For example, in Penn Coal, Holmes writes:
This is the case of a single private house. No doubt there is a public interest even in this, as there is in every purchase and sale and in all that happens within the commonwealth. Some existing rights may be modified even in such a case. Rideout v. Knox, 148 Mass. 368, 19 N. E. 390, 2 L. R. A. 81, 12 Am. St. Rep. 560. But usually in ordinary private affairs the public interest does not warrant much of this kind of interference. A source of damage to such a house is not a public nuisance even if similar damage is inflicted on others in different places. The damage is not common or public. Wesson v. Washburn Iron Co., 13 Allen (Mass.) 96, 103, 90 Am. Dec. 181.
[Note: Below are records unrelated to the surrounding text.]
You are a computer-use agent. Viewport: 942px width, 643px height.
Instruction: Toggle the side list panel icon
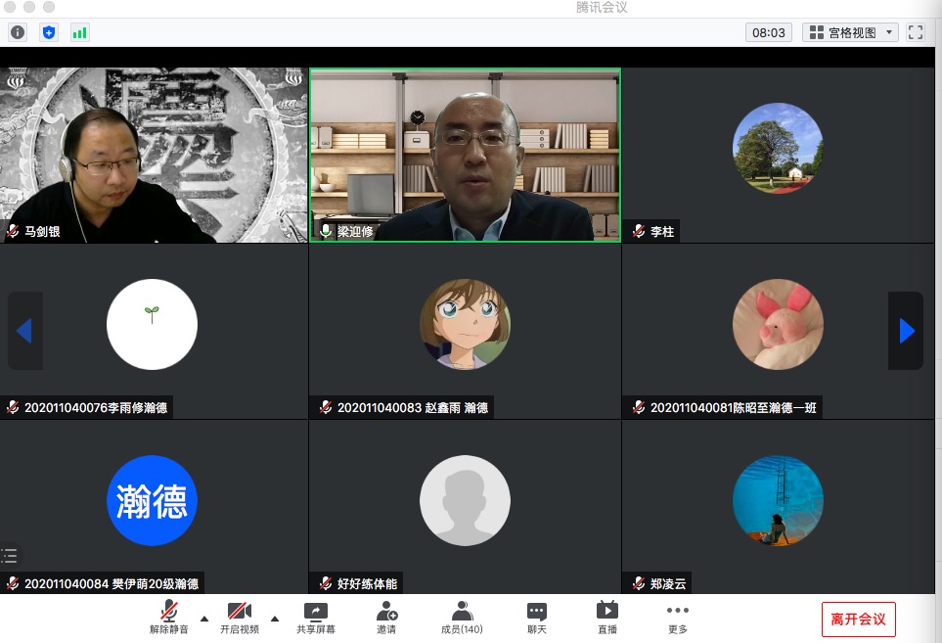coord(10,556)
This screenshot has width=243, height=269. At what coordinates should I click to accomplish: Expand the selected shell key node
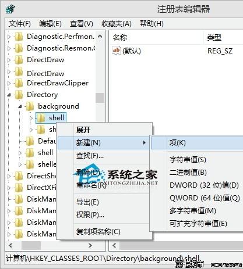click(x=31, y=118)
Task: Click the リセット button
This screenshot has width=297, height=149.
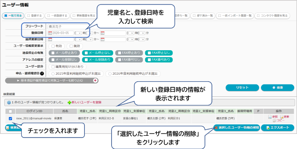Action: pyautogui.click(x=242, y=88)

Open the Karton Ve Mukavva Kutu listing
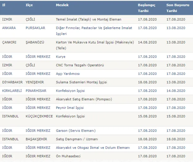tap(94, 44)
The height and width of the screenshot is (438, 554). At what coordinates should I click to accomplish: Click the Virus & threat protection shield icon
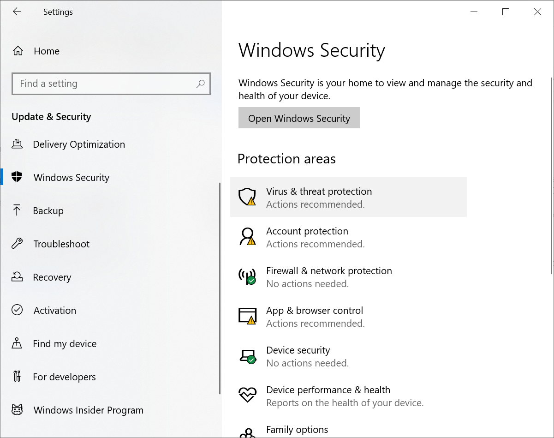pos(247,197)
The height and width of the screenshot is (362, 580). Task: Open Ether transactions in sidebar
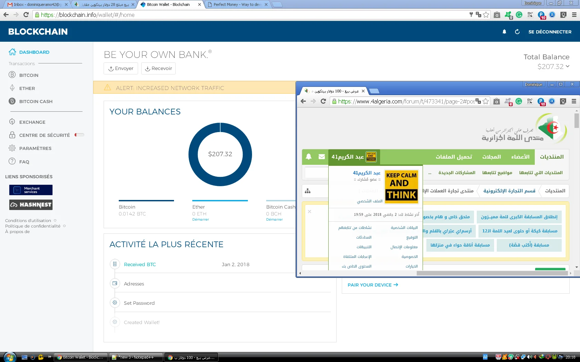[x=27, y=88]
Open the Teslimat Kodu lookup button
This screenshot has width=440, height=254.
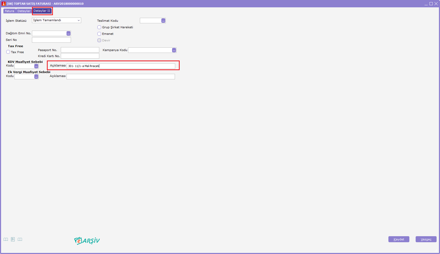pyautogui.click(x=163, y=21)
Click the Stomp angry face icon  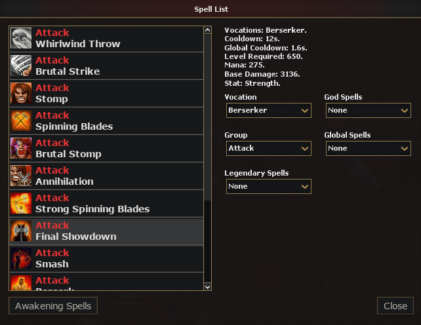(x=21, y=93)
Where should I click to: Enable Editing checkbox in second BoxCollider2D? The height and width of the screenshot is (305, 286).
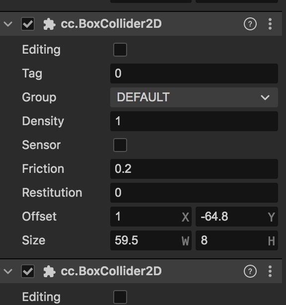[x=120, y=297]
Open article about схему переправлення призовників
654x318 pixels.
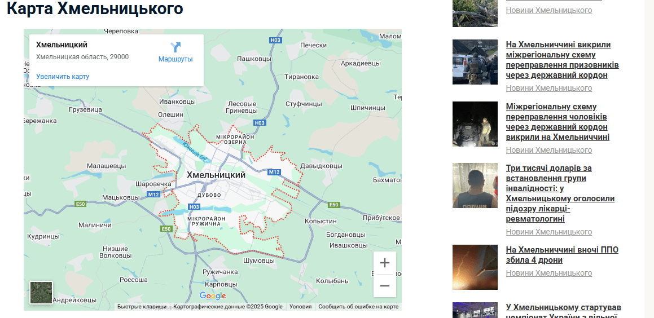(x=562, y=60)
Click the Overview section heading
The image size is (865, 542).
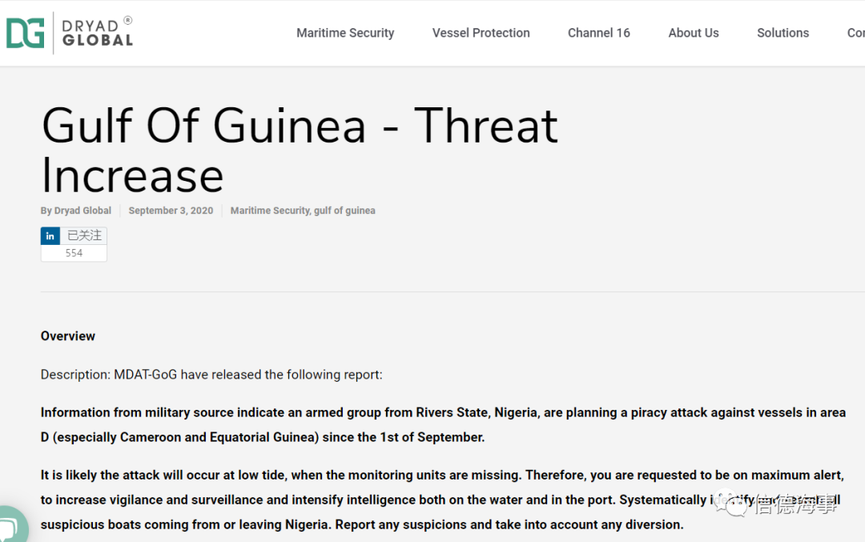pyautogui.click(x=68, y=336)
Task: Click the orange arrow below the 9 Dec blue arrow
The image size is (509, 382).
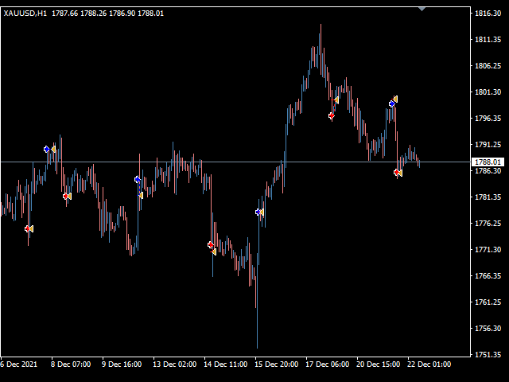Action: [x=141, y=195]
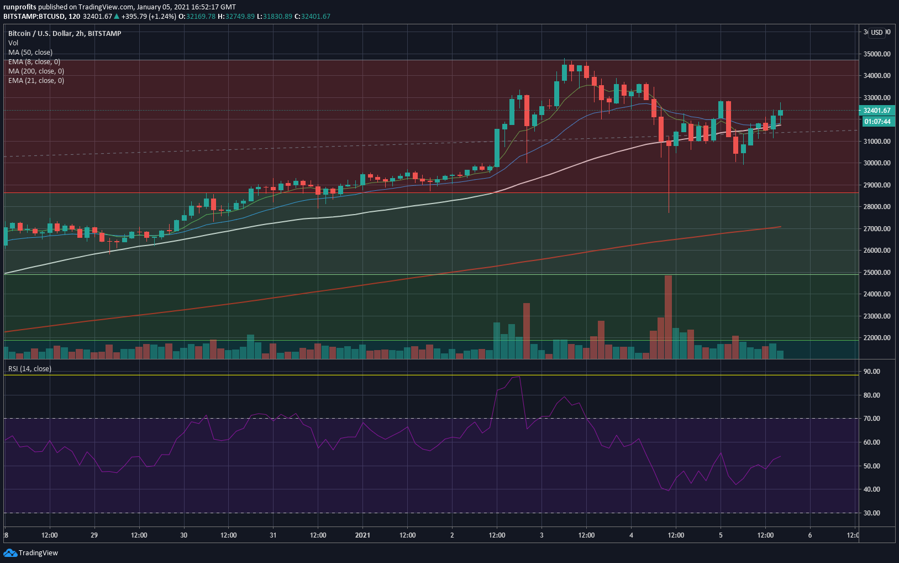Click the 2021 label on time axis

362,535
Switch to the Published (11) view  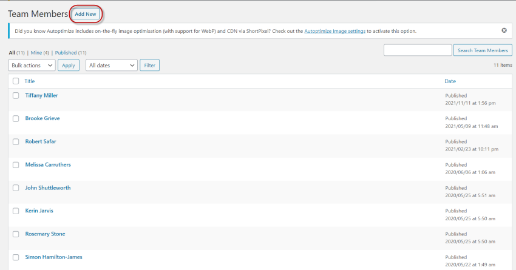point(70,53)
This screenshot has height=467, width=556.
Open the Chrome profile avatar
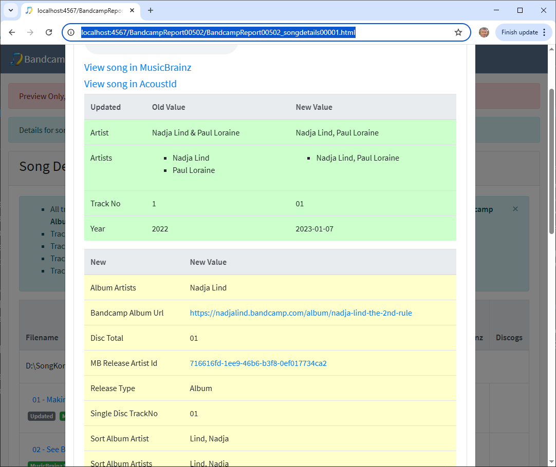click(484, 32)
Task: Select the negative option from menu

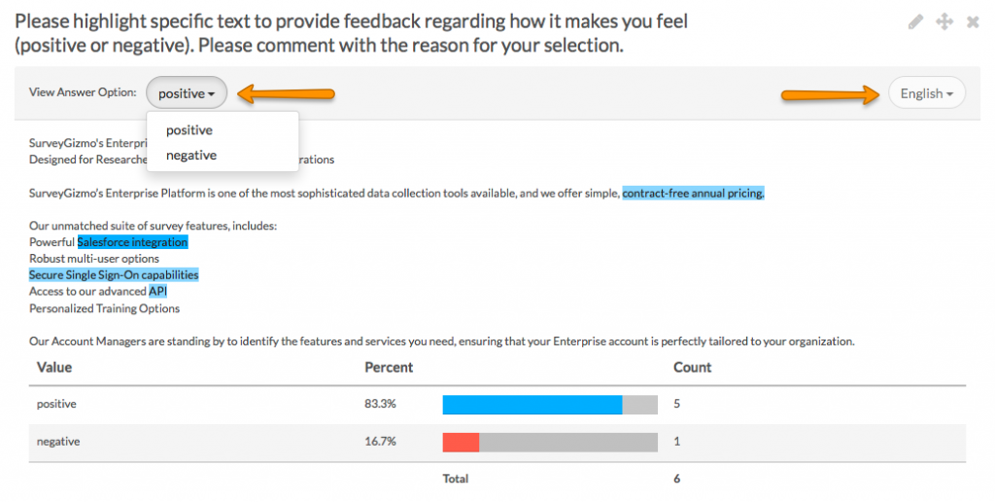Action: tap(191, 156)
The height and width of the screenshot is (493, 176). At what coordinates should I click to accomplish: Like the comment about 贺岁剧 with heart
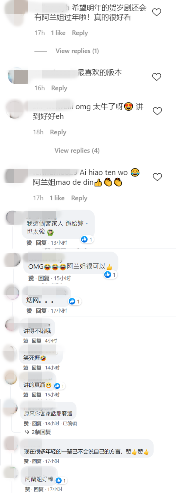pos(157,12)
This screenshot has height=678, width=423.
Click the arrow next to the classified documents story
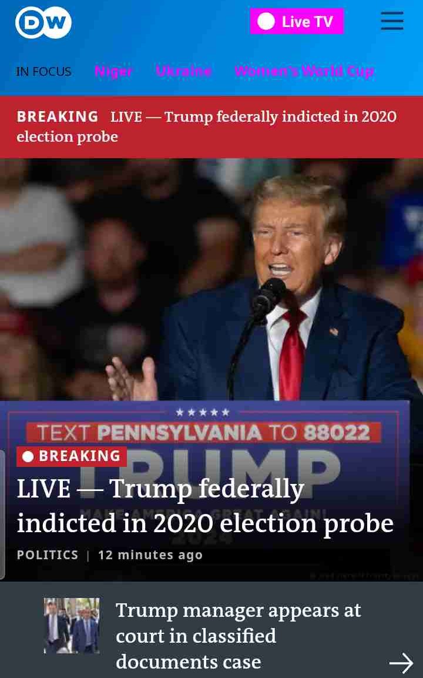401,663
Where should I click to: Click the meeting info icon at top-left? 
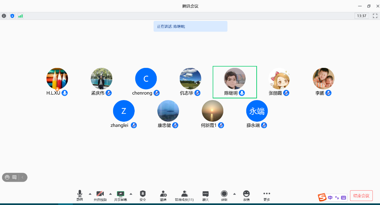[x=4, y=16]
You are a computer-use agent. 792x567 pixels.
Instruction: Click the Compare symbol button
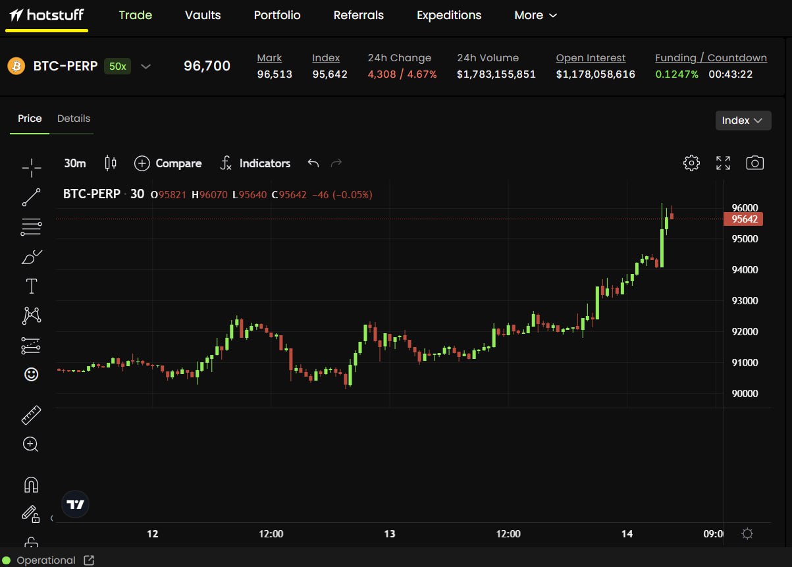click(168, 163)

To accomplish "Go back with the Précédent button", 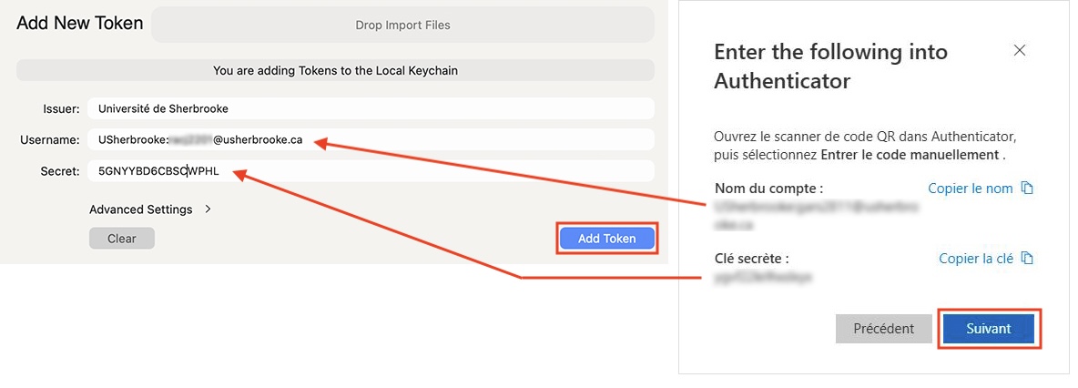I will (883, 329).
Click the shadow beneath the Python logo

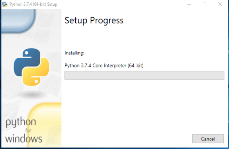(31, 94)
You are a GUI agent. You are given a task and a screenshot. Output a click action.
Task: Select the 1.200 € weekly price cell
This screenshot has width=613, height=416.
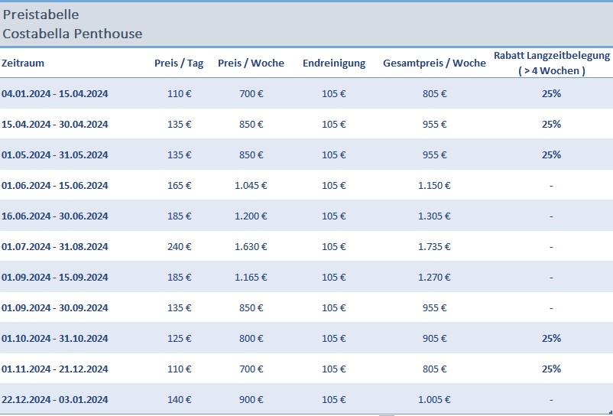coord(251,216)
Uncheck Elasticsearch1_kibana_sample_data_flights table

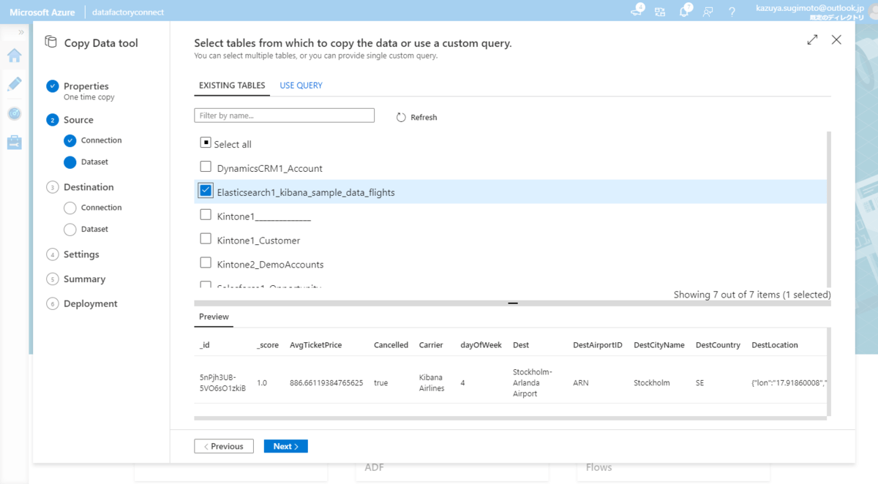206,191
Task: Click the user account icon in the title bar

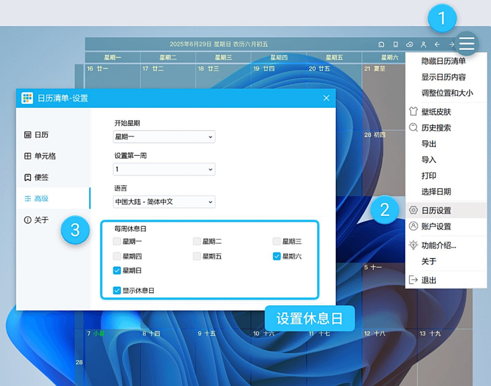Action: [x=423, y=44]
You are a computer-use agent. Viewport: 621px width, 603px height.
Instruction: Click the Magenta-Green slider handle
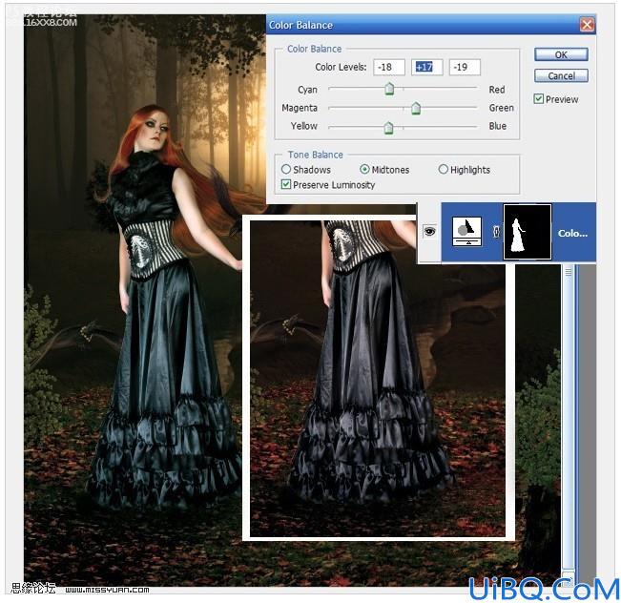[x=416, y=108]
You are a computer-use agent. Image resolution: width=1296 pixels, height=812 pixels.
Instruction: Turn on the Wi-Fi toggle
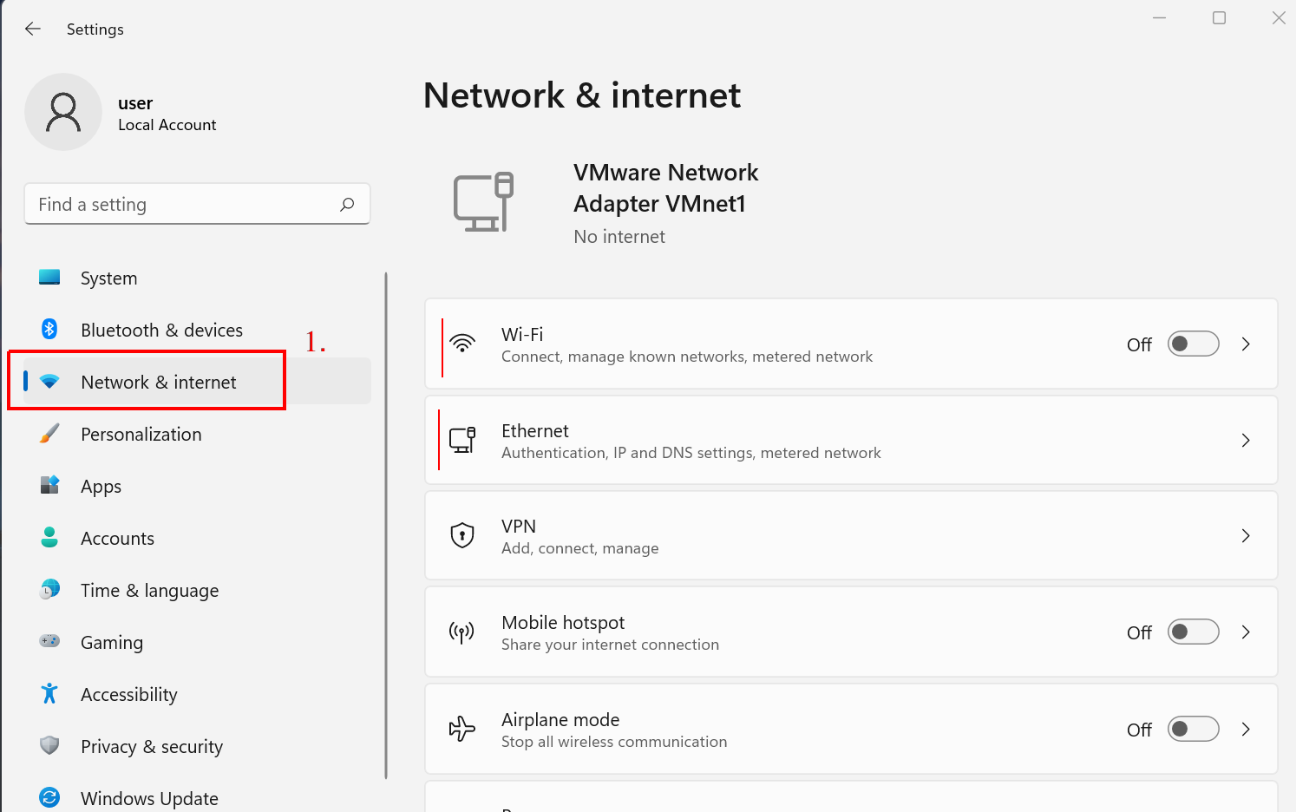click(1193, 344)
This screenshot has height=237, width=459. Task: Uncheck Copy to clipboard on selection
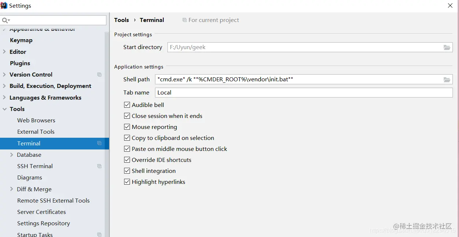pos(127,138)
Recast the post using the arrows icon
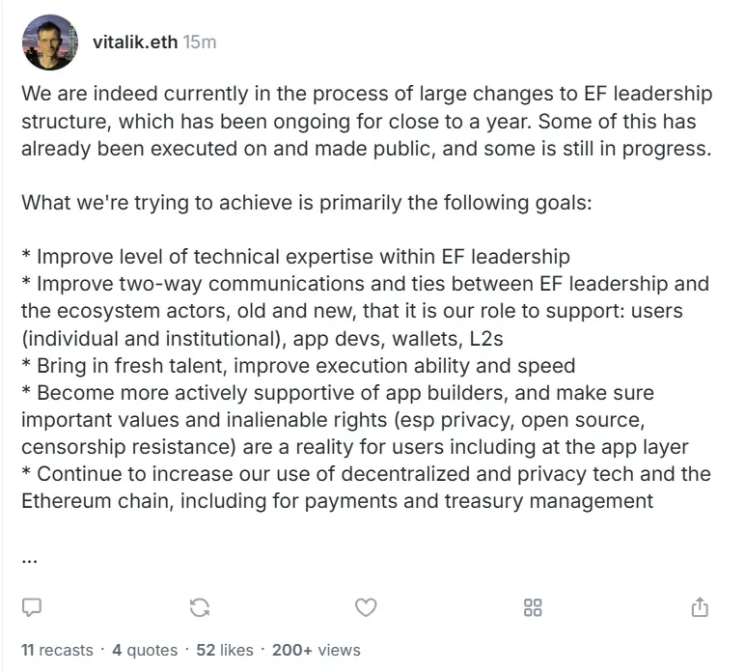Screen dimensions: 745x672 click(200, 606)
Holmes wrote Rideout v. Knox for the Massachusetts Supreme Judicial Court in 1889:
At common law, a man has a right to build a fence on his own land as high as he pleases, however much it may obstruct his neighbor’s light and air. And the limit up to which a man may impair his neighbor’s enjoyment of his estate by the mode of using his own is fixed by external standards only. Walker v. Cronin, 107 Mass. 555, 564; Chatfield v. Wilson, 28 Vt. 49;Phelps v. Nowlen, 72 N.Y. 39;Frazier v. Brown, 12 Ohio St. 294; MARTIN B., in Rawstron v. Taylor, 11 Exch. 369, 378, 384. See Benjamin v. Wheeler, 8 Gray, 409, 413. But it is plain that the right to use one’s property for the sole purpose of injuring others is not one of the immediate rights of ownership. It is not a right for the sake of which property is recognized by the law, but is only a more or less necessary incident of rights which are established for very different ends. It has been thought by respectable authorities **392 that even at common law the extent of a man’s rights in cases like the present might depend upon the motive with which he acted.
However, the second SJC opinion cited was authored in 1816.
That would be a fun test to check other opinions.